Une enquête indépendante met en lumière un phénomène glaçant : au-delà du combat contre l’Ukraine, certains soldats de la Armée russe seraient devenus victimes de tortures, d’exécutions sommaires et de missions suicides ordinaires orchestrées par leurs propres supérieurs. Un climat de terreur interne qui interroge la discipline, le commandement et le rôle de la Défense dans les pratiques internes.
Des soldats punis par leurs supérieurs pour désobéissance et refus
Depuis le début de l’invasion de l’Ukraine, les rapports s’accumulent sur des cas où des militaires russes refusent de combattre, ou ne peuvent pas s’acquitter des pots-de-vin demandés par leurs chefs, et font face à des sanctions mortelles. Une enquête de l’organe indépendant Verstka a identifié plus de 100 officiers russes accusés d’avoir ordonné à leurs propres subordonnés d’être exécutés ou envoyés à la mort. D’après leur base de données, au moins 150 décès ont été vérifiés dans ce cadre — un nombre que les enquêteurs estiment bien inférieur à la réalité.
Les motifs sont souvent le refus d’une mission dite « meat assault », la non-paiement d’extorsions ou le refus de servir dans des conditions suicidaires. Ces pratiques ne se limitent plus aux seules unités pénales (composées d’anciens détenus) : elles se sont étendues à des soldats de l’armée régulière. La torture devient un outil de contrôle interne. Des soldats sont enfermés dans des fosses grillagées, battus pendant des heures, privés de nourriture et d’eau, et parfois contraints de s’entretuer.
Le terme russe « zeroing-out » (ou « obnuleniye ») est utilisé pour désigner ces exécutions internes. Malgré des milliers de plaintes enregistrées auprès du parquet militaire russe — plus de 12.000 réclamations liées à des sanctions internes pour les six premiers mois de 2025 — la quasi-absence d’enquêtes creuse une impunité flagrante.
Méthodes cruelles et impunité au titre de la Défense
L’examen des témoignages révèle des manières terribles d’assujettir les soldats. Parmi les méthodes recensées : l’usage de tireurs d’exécution désignés pour abattre les « réfractaires », suivis du dépôt des corps dans des rivières ou des fosses, et l’enregistrement de la mort comme « tué au combat ». D’autres cas décrivent des drones ou des grenades larguées sur des soldats blessés ou fuyants, leurs supérieurs maquillant ces morts en frappes ennemies.

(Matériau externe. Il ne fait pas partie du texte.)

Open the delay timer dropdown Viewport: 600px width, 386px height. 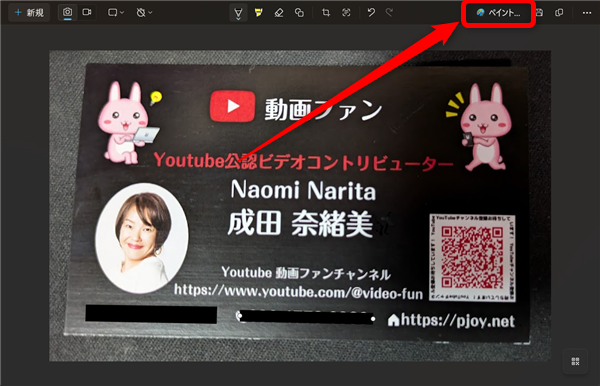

La torture à grande échelle est également dénoncée : des fosses grillagées, des douches forcées à l’eau glacée, des heures de tabassages suivis parfois du combat entre co-prisonniers. Un enregistrement vidéo montre deux hommes nus s’affrontant dans un trou tandis que le commandant incite : « Achève-le, qu’attends-tu ? ». La corrélation avec l’extorsion est nette : ceux qui ne versent pas les sommes exigées par leurs chefs se voient proposer des missions sans équipement, souvent suicidaires. Ces morts déguisées dissimulent la réalité de l’abus disciplinaire.
Dans ce contexte, malgré l’ampleur des accusations, les poursuites sont quasiment inexistantes : la plupart des officiers identifiés n’ont pas été traduits en justice, souvent en raison d’une interdiction informelle d’enquêter sur les cadres en zone de combat.